(CONSIGNE): Dans l'extrait consacré au ravitailleur furtif, relevez toutes les désignations d'appareils ou de programmes qui comportent au moins un chiffre.

(EXTRAIT):
>>>>

L’US Air Force abandonne l’idée d’un avion ravitailleur furtif
Considérant que les stratégies de déni et d’interdiction d’accès allaient se développer de plus en plus au cours des prochaines années, l’aéronavale américaine a changé ses plans en matière de drones aériens embarqués.
Alors que l’on pensait que le démonstrateur X-47B, développé par Northrop Grumman, allait donner lieu à un appareil de combat furtif susceptible d’être utilisé pour détruire les défenses adverses sans exposer les avions de combat « classiques », la marine américaine a décidé de se doter d’un drone ravitailleur furtif. D’où le programme « MQ-25 Stingray » [ou Carrier Based Aerial Refueling System – CBARS] qui, confié à Boeing, a remplacé celui appelé UCLASS [Unmanned Carrier-Launched Airborne Surveillance and Strike].
Plusieurs raisons ont conduit à ce changement. Disposer de drones ravitailleurs embarqués donnerait une allonge supplémentaire à deux fois plus de F-35C et de F/A-18 Super Hornet, ce qui permettrait donc de frapper plus fort et de plus loin, c’est à dire depuis une zone où le groupe aéronaval n’aurait pas à s’exposer aux moyens défensifs adverses.

<<<<

(DONNÉES RECUEILLIES):
>>>>

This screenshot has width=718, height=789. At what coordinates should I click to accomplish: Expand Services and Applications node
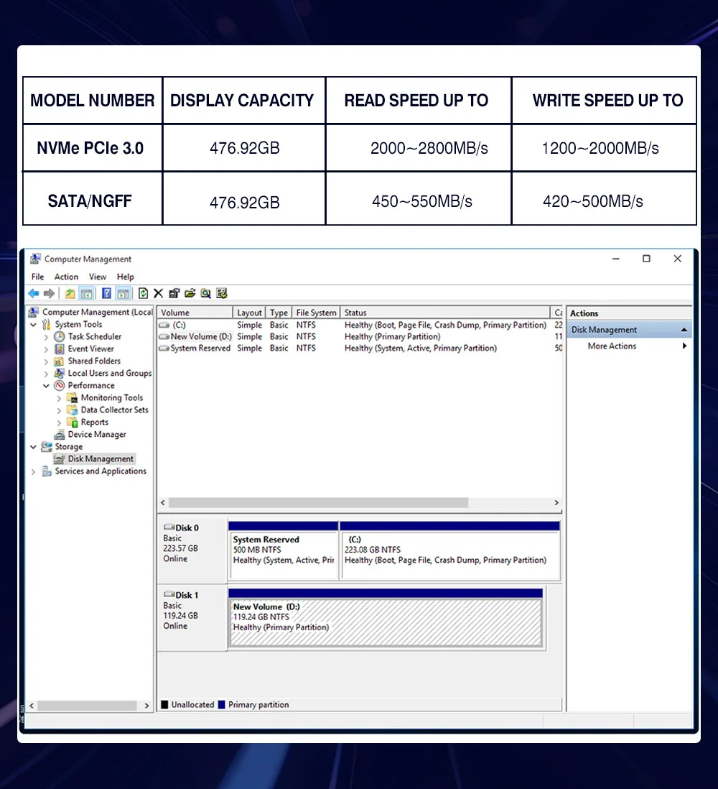tap(34, 471)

<<<<

(EXERCICE CORRIGÉ): X-47B ; MQ-25 Stingray ; F-35C ; F/A-18 Super Hornet